Подруга игриво улыбнулась и подмигнула Катерине, сидевшей напротив. Та вздёрнула остренький подбородок и кокетливо пожала плечами.
— А он выглядит так, будто может переломить ей хребет, — гневно прошипела я. Оптимизм Полины раздражал. Историк раздражал. Весь мир раздражал.
— Катерине-то? Кто ещё кому переломит, — Полина тоже перешла на шёпот.
— Прекрати, спать с преподавателем — это… — я запнулась, подбирая правильное слово. — Это отвратительно. Даже если он, да хоть какой. Отвратительно.
— Так, а с тобой что? С каких это пор тебя беспокоит, кто с кем спит?
— Потому что в нашем мире всё вертится вокруг одного — мужчины, женщины… Ты поняла.
— Потому что у 20-летних людей всё вертится вокруг отношений. По крайней мере, у нормальных, — Поля говорила так, словно объясняет трёхлетке прописные истины. — Не осуждай нас, целомудрие — редкий дар.

Она сложила руки в молитвенном жесте и устремила глаза в потолок. Эта поза так контрастировала с открытым топом и рваными джинсами, что я невольно улыбнулась.
— Я не ханжа. Просто это удивляет. Неужели у людей не может быть других интересов?
— Могут, — кивнула Полина, отправляя в рот очередной кусок пирога. — Но это скучно! Когда любить, если не сейчас?
— Ты прожуй сначала, а потом люби кого хочешь.

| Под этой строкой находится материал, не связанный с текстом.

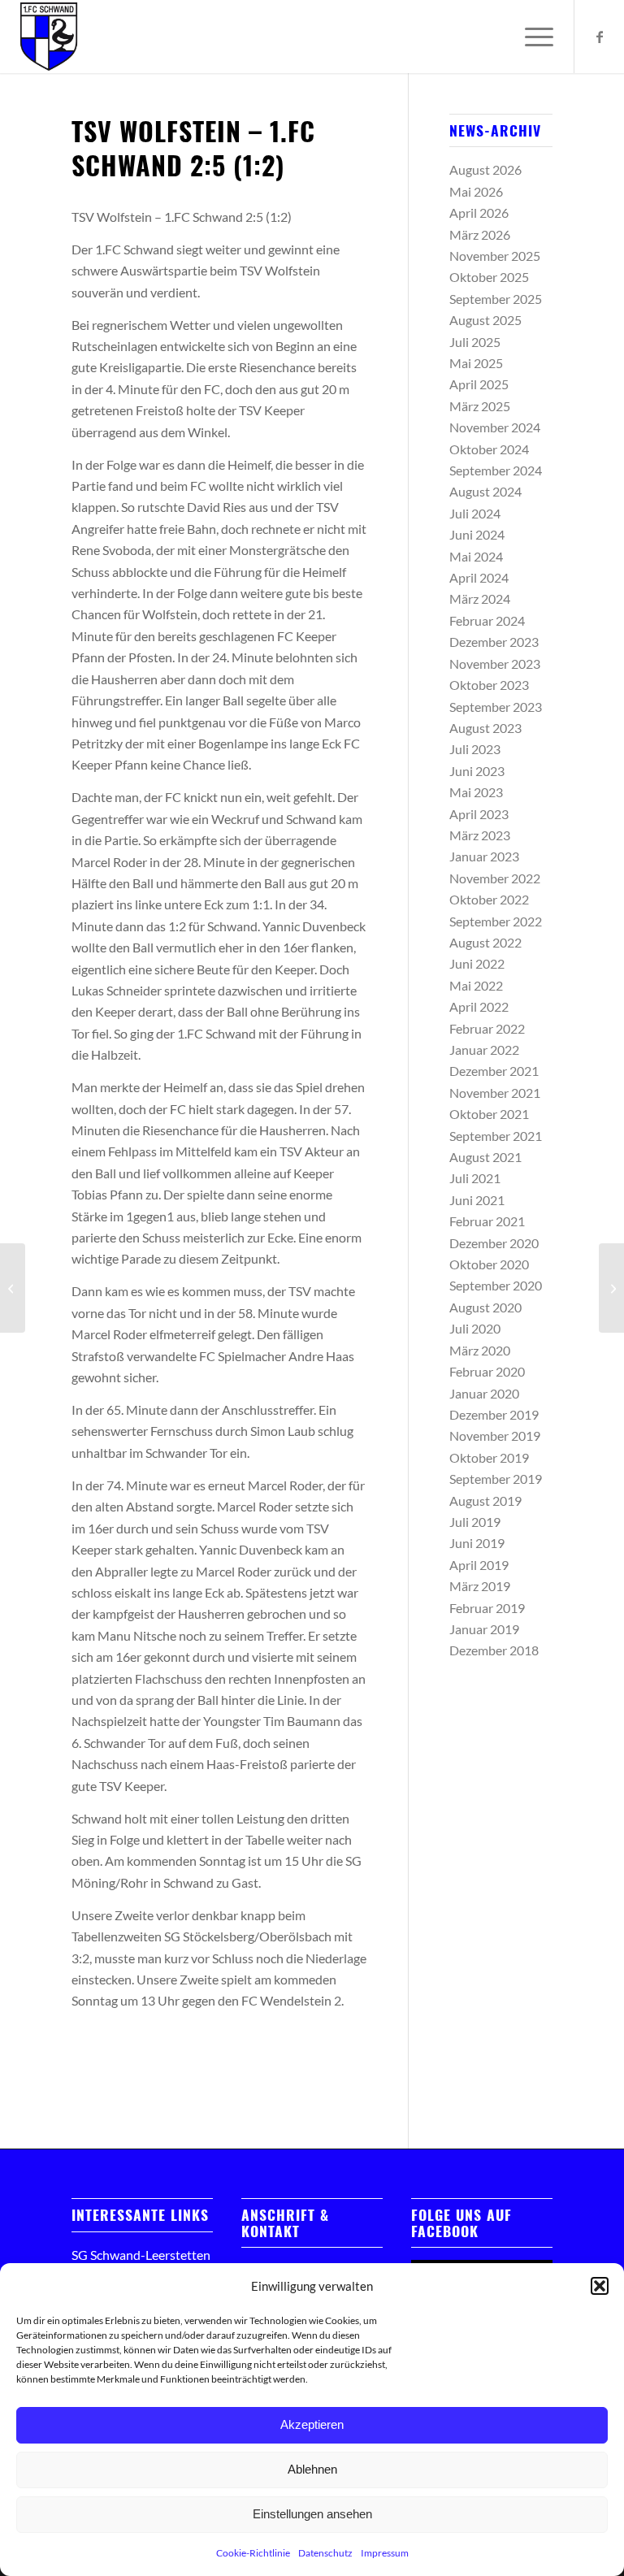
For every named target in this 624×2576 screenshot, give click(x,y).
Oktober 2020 (489, 1264)
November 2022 (494, 878)
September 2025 (495, 298)
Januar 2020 (484, 1393)
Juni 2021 (477, 1200)
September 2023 (495, 706)
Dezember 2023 (494, 641)
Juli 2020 (474, 1328)
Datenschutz (325, 2553)
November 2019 (494, 1435)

Философ пропустила замечание мимо ушей и продолжила:
— И вообще, ты его видела? Кто таких людей в преподаватели пускает? Если бы не Саша, я бы тоже поплыла.

Поля встречалась с Сашей почти год. И страшно этим гордилась.
— Ну да, куда уж ему до Саши.

Я хотела съязвить, но Полина восприняла комплимент буквально и одобрительно кивнула. Всё в этой картине было привычным: гул толпы, звон посуды, запах варёных овощей. Но нечто едва уловимое витало вокруг, пытаясь проникнуть в голову. Как слово, вертящееся на языке, которое никак не удаётся вспомнить.

Чувство беспокойства последовало за мной и на семинар, и в библиотеку, где мы с Полиной готовили курсовую. Поэтому, когда она закончила работу и засобиралась домой, я решила остаться в укромной тишине и посвятить остаток дня любимому, всегда успокаивающему делу — чтению. Может, то самое слово отыщется в книге?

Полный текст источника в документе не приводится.